There is also a clinical trial that we have at our site. We’re using ruxolitinib or Jakafi for patients with ET that have symptoms of their disease to see if it can help them in the same way that it can help PV or myelofibrosis patients. So, there’s definitely some research going on in ET. But probably less than for PV and myelofibrosis.
Katherine:
Mm-hmm. While ET is typically well-managed, what patient type might benefit from joining a trial?
Dr. Hobbs:
It really depends on what the patient is experiencing. I think there are some patients that really are very asymptomatic and can expect to have an excellent outcome with their disease. But they can also participate in research, for example, by participating in a tissue bank and offering a sample of their blood or if they have a bone marrow by offering some bone marrow if there’s extra.
Because that can really help to understand the disease biology, if a patient is going to progress from ET to myelofibrosis.
So, we can learn a lot from that. But then there are maybe some ET patients that need to be on a medication to reduce their blood counts or a cytoreductive agent.
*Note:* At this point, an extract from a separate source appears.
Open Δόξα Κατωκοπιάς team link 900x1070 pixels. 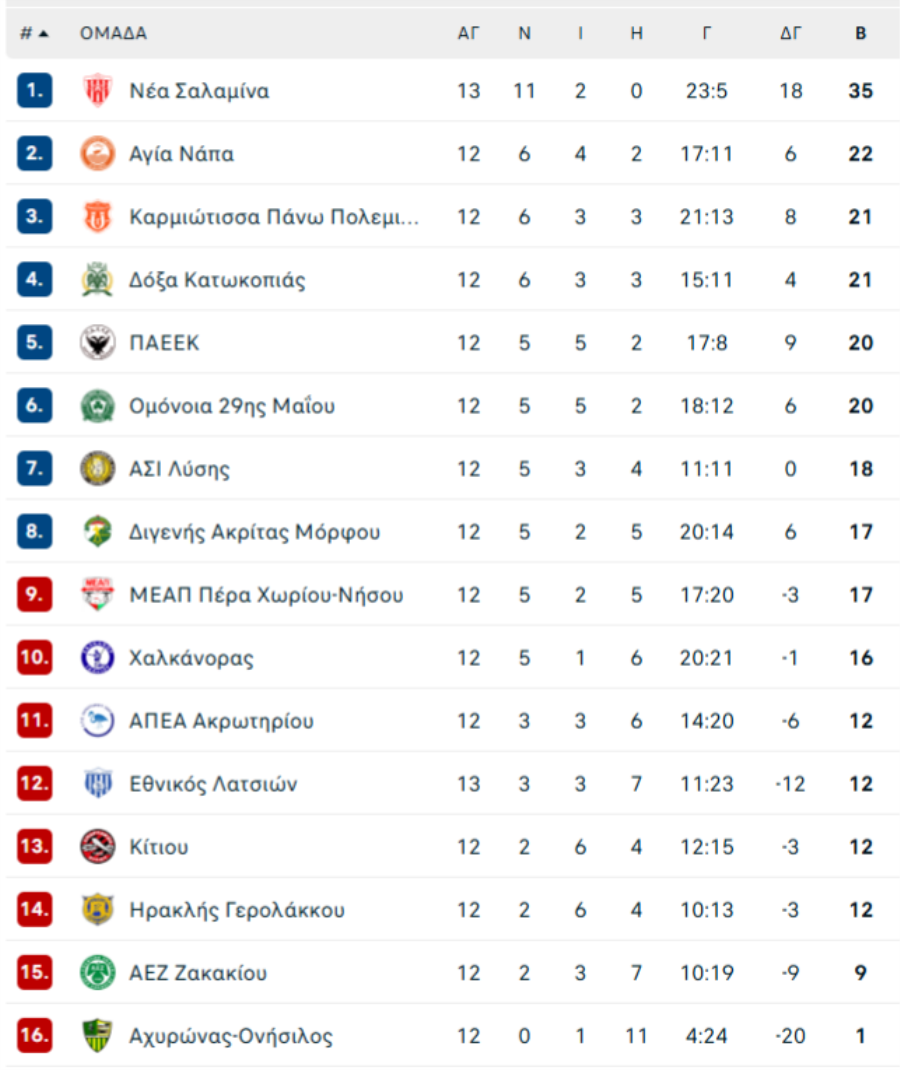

And that’s a patient that could ask about participation in a clinical trial. For example, the ropeginterferon study or, like I mentioned, there may be some patients that maybe are already on a medication, and their blood counts aren’t well-controlled on the first drug that was used.
So, before considering switching to a second-line agent or a second medication, that could inquire with their clinician if there’s a clinical trial available for second-line use. Or those patients that have a lot of symptoms with ET, they could potentially be eligible for a study that addresses just symptoms.